Your answer should consist of each line from the data below that contains "computer".

========================================

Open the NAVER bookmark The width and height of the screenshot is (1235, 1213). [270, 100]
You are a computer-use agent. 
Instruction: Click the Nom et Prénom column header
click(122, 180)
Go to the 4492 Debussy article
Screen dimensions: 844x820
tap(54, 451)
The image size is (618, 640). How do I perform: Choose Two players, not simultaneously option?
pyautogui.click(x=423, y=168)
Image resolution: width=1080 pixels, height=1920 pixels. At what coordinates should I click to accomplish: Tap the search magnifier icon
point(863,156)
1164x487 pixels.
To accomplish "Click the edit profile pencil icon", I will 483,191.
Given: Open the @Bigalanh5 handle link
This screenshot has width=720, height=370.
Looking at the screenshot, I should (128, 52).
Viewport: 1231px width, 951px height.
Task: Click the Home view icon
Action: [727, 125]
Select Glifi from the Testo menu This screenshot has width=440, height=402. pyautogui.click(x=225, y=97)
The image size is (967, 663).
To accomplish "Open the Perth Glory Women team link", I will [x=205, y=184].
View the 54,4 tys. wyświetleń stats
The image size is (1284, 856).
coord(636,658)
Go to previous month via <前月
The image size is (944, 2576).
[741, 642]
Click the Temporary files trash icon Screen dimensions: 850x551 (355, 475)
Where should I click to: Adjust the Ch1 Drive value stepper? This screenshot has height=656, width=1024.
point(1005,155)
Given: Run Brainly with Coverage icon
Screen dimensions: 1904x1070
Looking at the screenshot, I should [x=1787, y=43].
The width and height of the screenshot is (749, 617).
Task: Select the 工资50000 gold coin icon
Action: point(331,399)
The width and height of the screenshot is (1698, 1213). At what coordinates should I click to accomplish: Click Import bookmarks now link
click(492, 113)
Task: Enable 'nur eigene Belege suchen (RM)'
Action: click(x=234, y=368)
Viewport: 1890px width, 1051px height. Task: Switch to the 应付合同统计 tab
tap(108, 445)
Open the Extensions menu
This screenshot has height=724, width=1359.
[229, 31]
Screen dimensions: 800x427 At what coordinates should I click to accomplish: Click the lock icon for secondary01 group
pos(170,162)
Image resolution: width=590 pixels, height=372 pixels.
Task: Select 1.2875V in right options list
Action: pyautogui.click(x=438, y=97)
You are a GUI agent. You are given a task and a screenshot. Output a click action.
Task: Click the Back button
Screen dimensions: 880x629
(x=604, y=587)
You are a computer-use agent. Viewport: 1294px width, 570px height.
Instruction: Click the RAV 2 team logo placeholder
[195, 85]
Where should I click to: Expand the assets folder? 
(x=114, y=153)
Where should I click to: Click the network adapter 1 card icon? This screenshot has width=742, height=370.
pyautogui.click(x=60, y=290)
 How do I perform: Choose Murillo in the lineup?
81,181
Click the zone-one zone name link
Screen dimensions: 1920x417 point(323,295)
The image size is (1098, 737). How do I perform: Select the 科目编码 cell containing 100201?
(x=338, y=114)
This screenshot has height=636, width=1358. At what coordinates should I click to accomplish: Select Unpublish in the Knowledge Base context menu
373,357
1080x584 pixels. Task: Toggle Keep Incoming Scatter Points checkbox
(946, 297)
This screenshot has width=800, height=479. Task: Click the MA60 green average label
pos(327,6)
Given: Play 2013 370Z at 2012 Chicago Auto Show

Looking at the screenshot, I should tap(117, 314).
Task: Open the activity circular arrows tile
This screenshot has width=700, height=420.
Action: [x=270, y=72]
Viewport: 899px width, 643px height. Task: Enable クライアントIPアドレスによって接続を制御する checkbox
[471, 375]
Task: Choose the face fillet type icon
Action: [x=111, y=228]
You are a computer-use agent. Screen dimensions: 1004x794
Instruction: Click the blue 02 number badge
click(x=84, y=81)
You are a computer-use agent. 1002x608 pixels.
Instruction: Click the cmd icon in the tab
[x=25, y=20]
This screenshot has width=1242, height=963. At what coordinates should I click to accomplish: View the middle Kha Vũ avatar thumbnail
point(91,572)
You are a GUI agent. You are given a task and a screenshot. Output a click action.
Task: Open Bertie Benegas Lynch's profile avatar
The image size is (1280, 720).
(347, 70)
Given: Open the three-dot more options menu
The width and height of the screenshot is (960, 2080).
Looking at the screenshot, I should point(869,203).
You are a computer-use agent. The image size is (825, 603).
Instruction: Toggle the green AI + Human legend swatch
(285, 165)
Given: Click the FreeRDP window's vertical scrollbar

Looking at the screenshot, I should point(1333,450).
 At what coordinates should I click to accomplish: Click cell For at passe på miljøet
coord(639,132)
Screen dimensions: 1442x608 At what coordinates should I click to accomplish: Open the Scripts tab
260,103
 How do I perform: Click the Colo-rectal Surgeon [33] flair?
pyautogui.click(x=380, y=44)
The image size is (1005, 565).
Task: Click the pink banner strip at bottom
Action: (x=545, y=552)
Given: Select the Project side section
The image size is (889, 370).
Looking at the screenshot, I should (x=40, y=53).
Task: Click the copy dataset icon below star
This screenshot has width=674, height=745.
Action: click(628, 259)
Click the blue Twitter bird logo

========================================

Solution:
You are a computer-use agent. 
You are a computer-use agent. Viewport: 1294px width, 570px height.
You are a computer-use agent. Screen dimensions: 1004x794
You are a computer-use agent. 1002x608 pixels.
You are a computer-use agent. The image size is (825, 603).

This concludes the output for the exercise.